Monique Eller, professora do DTA, é uma das responsáveis pela invenção do teste de detecção. Ela explica que, na fase de processamento de laticínios e carnes, a espécie Pseudomonas fluorescens se desenvolve mesmo sob refrigeração, produzindo enzimas que conseguem se manter ativas depois dos processos de pasteurização e esterilização. No leite, se a contaminação aconteceu antes do tratamento térmico, as enzimas que não foram inativadas continuam agindo dentro da caixinha, provocando algo semelhante a uma nata no fundo da embalagem, processo conhecido como gelificação. O desenvolvimento destas bactérias em produtos lácteos também gera manchas coloridas nos produtos e afeta o rendimento na produção dos derivados lácteos, causando muitos prejuízos.

Embora a aparência dos produtos contaminados incomode muito os consumidores e a reputação das empresas, os danos são apenas econômicos e sensoriais. A professora Monique garante que essa espécie é comum no ambiente e, normalmente, não causa danos à saúde. O maior problema, porém, é que este gênero de bactérias forma um biofilme, uma espécie de proteção para a bactéria, que gruda até mesmo em materiais mais fáceis de sanitizar, como o aço inox. “Sozinha, a P. fluorescens não causa doenças, mas é comum que patógenos como a Salmonella spp. e a Listeria spp. colonizem os biofilmes formados, ficando mais protegidos e permanecendo no equipamento mesmo após alguns procedimentos de limpeza. Estando ali, elas podem contaminar os alimentos durante o processamento. Estas sim, são danosas à saúde”, disse ela.
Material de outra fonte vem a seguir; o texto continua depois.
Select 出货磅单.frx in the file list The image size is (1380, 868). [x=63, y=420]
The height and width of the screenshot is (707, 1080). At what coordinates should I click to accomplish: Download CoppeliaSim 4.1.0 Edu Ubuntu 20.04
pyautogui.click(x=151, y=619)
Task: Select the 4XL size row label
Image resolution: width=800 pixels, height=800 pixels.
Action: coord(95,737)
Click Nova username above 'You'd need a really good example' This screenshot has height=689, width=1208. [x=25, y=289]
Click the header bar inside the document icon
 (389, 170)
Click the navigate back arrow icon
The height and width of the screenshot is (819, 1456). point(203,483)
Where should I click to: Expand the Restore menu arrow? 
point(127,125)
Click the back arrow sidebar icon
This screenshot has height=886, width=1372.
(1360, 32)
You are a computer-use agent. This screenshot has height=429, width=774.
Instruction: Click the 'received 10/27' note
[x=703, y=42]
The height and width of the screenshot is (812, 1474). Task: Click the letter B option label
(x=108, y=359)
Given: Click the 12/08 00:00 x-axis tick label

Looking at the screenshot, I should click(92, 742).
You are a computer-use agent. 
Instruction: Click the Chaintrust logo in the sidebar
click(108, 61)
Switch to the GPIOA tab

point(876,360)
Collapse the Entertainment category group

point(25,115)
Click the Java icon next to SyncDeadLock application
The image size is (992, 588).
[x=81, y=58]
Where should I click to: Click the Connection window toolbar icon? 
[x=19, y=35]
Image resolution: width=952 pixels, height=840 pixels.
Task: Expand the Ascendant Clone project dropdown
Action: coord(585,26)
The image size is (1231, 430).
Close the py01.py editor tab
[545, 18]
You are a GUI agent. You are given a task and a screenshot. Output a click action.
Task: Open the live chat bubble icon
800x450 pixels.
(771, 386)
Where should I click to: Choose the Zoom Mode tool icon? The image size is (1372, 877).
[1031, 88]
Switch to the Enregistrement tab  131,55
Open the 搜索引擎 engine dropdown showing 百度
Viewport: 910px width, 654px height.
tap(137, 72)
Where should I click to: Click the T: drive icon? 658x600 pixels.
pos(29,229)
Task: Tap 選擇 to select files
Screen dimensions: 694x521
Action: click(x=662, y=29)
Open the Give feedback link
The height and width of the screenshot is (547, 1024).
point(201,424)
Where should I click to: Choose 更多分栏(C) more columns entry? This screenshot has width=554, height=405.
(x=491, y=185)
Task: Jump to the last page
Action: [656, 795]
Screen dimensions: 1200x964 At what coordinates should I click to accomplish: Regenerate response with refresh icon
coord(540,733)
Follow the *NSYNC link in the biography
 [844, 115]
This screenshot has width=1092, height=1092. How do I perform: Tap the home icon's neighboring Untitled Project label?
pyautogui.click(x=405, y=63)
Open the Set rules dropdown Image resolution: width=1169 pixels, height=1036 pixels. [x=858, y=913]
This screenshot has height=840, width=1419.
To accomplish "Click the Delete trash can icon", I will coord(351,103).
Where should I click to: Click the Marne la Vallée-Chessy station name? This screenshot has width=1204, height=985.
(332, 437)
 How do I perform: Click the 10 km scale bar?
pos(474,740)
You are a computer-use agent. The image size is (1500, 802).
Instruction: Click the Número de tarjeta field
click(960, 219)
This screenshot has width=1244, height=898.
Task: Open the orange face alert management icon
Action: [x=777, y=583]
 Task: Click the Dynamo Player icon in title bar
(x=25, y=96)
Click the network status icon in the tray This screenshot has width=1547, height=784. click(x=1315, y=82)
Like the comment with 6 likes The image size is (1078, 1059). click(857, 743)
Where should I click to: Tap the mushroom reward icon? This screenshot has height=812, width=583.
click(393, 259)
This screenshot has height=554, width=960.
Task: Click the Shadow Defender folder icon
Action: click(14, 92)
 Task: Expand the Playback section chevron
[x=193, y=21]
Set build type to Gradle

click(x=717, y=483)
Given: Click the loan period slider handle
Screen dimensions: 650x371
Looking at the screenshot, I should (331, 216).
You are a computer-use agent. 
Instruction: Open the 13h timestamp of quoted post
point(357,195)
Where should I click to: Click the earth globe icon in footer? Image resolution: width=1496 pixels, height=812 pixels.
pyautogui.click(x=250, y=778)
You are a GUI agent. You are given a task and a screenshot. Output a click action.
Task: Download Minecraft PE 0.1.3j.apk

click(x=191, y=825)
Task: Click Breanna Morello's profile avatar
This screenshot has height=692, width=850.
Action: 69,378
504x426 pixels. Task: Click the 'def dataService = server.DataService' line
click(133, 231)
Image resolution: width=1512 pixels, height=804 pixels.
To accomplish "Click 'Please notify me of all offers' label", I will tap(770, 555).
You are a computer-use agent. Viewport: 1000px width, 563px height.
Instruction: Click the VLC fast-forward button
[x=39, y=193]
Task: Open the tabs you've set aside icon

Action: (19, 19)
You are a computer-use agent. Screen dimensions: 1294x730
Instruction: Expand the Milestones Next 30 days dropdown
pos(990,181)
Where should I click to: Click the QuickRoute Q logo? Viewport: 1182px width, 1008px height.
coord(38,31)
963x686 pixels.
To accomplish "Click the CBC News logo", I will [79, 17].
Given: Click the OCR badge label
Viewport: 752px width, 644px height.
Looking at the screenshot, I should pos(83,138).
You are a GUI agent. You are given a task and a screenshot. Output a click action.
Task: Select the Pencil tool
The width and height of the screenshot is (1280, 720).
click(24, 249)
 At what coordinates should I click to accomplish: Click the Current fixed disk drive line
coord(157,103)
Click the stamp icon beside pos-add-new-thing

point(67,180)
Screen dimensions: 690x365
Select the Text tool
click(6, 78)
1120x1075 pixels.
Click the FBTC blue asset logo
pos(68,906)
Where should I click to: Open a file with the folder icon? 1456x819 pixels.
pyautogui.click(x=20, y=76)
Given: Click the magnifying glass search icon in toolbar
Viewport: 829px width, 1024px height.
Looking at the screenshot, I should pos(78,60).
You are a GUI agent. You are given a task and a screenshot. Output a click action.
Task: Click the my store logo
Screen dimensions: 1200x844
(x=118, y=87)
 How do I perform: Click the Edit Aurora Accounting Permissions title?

Já nos hospitais, quem incomoda é a Pseudomas aeruginosa. Esta espécie, do mesmo gênero, é mais perigosa e causa infecções oportunistas em pacientes já debilitados. A presença dela está ligada a infecções em vítimas de queimaduras, de problemas hematogênicos e dos tratos urinário e respiratório. O biofilme produzido pelas bactérias dessa espécie entope cateteres e também pode abrigar outros patógenos presentes no ambiente, provocando infecções hospitalares.

O kit de detecção

Segundo os pesquisadores, a detecção precoce desses microrganismos na indústria ou em ambientes hospitalares sempre foi um desafio para a ciência. Para chegar a uma solução para detecção da presença dessas duas espécies de Pseudomonas foram muitos anos de estudos em duas teses realizadas pelo Grupo de Pesquisa em Produtos e Processos Biotecnológicos na Indústria de Alimentos do DTA/UFV. A técnica é aparentemente simples. Basta pingar uma gota da substância desenvolvida nas superfícies ou em soluções com suspeita de contaminação. Esta solução foi desenvolvida usando uma proteína de um vírus que infecta especificamente bactérias do gênero Pseudomonas. Se estas estiverem presentes, uma espécie de grumo preto se forma na superfície em menos de um minuto. O resultado é rápido e visível a olho nu. Segundo os pesquisadores, a tecnologia é inovadora, segura, de fácil manipulação e não exige equipamentos especiais ou intermediários para realização.

A tecnologia está em fase de registro de patente. “As indústrias de alimentos já têm protocolos de descontaminação para estes microrganismos. O problema estava na identificação precoce deles, por isso acreditamos que o kit vai ajudar muito no controle de qualidade dos alimentos”, disse Monique. Para a médica e pesquisadora Izabela Botelho, que também integra a equipe, a identificação precoce dos microrganismos causadores de infecções nas clínicas e hospitais poderá direcionar medidas de tratamento mais assertivos com antibióticos, diminuindo a seleção de microrganismos resistentes e reduzindo o número de tratamentos inespecíficos ou mesmo incorretos aplicados.